This is a discussion channel for “Active inference and artificial curiosity” by Prof. Karl Friston (University College London). A link to the talk is the following. Please do not share the link to anyone outside of this slack workspace. Access Passcode can be found at the announcement channel.

URLhttps://vimeo.com/471275612 （25 minutes）

Thank you for your very interesting talk. I have a couple of questions: 1) I saw sometimes free energy (F) is defined based on accuracy minus complexity (or even evidence minus bound), but other times F is energy minus entropy. Could you please let me know what is the difference between these different definitions?; 2) The minimization of free energy works well in awake perception, but seems has some unclear issues during sleep states. We can think there are a change of entropy when the brain transits from awake to sleep state, and because that you can have a change of energy measurable in function of how active/inactive are the neurons. It is unclear though how the sleeping brain can make a probability distribution of the perceived wold and compare to another probability distribution of the internal model during sleep state. Thus my question is: can we understand the free energy principle in terms of how active the brain is during sleep rather than in terms of a probability distribution of the "dreamed state of the world"?

Thank you for the talk, it is interesting to see such a wide range of interpretations. I have a couple of questions: • What predictions can we draw from it? I am particularly wondering how to avoid overgeneralizing, thus an alternative formulation might be what behaviour/action could not follow the free energy principle? • When citing the Landauer principle, is it meant as an analogy or as the actual physical principle? If taken in the literal sense, the orders of magnitude of the energy involved are minuscule, so how can/could we measure it? And even if possible, wouldn't the cost of running the electrical circuit at non-fully equilibrium (Wolpert, 2019) be too large to be drawn out?

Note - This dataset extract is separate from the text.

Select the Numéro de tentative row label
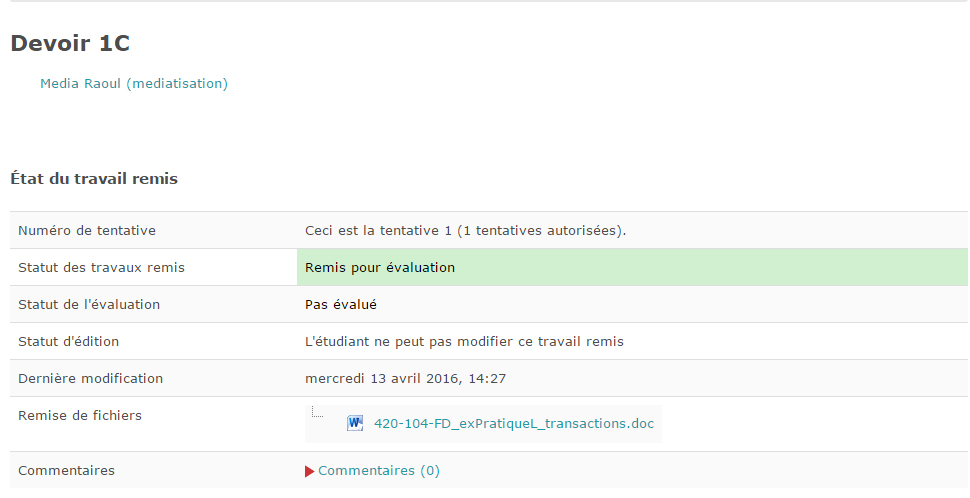The width and height of the screenshot is (970, 498). click(x=87, y=231)
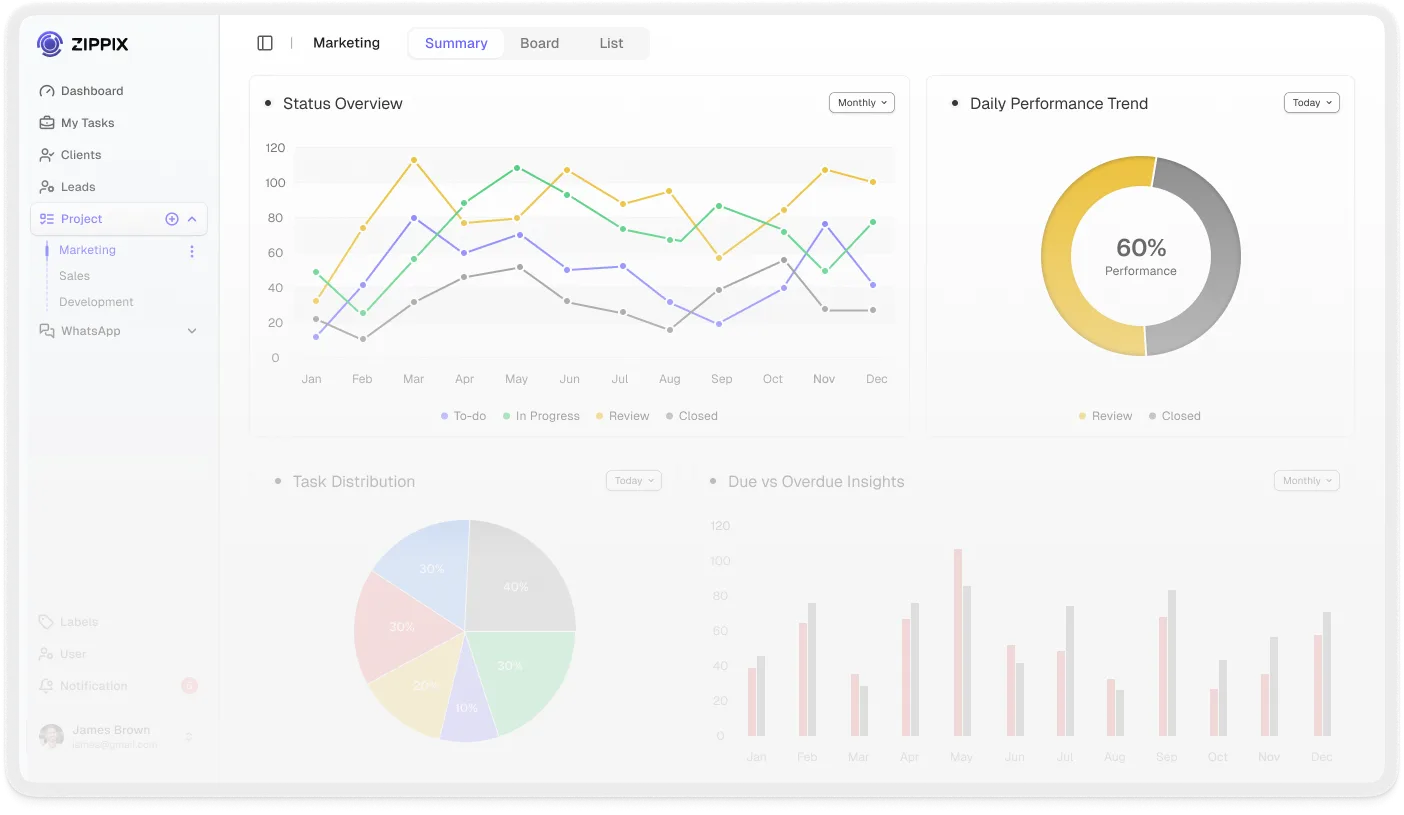Open the Monthly dropdown in Status Overview
Viewport: 1404px width, 815px height.
click(x=861, y=102)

Thank you very much for very stimulating talk about the unified principle of the brain computation. This unified scheme is quite attractive for me to understand the multiple aspects of the brain processing. According to your theory, all human brain computation seems to be described by this theory in some sense. 

So is it possible or helpful to create AI-robot, which can obey many rules defined by the human society, by using this theory? The optimal control theory seems able to explicitly design the rules as cost functions, but how can we design those rules explicitly in the free-energy principle? Should we introduce artificial priors to restrict some policy selection ?

As a second question, I would like to ask about the interpretation of prediction error in the motor control. In some article, you suggested that motor command should be interpreted as a prediction, rather than command and ascending signal should be interpreted as a prediction error. This notion is quite puzzling for me because the motor command should be coded considering the dynamics of limb and environments.  Motor command should be changed for different dynamic environments even if movement trajectory is identical. I do not deny the prediction coding. But, I think that this kind of 'prediction' should be done in the more higher brain processing and transformation from prediction to the motor command should be done (even partially) before sending the motor command to the muscle according to the dynamics of the limb and environments. It is quite helpful to understand your theory if you can give rational explanations.

Thanks you for the talk! I would like to ask a couple of (very elementary) questions on the Free Energy Principle (FEP) - in order to better understand the general context:

1. At what level of granularity would you consider the FEP to be a good description of brain computations?
2. How complex would be the relevant priors in the FEP as applied to the brain? What is their origin? Should they be completely fixed or should they be considered to be learnable/modifiable in some way - e.g. in some longer timescale?
3. The Variational Autoencoder VAE optimizes ELBO and thus realizes the Free Energy Principle (for perception) with a simple independent Gaussian prior. Would you see a place for similar models in neuroscience contexts?

Thank you very much for a very inspiring talk. I have a question, maybe related to yesterday's discussion. Do you think that the free energy principle is one of the realizations of intelligence with a single unified objective? Or, do you assume some limitations on the application of this theory?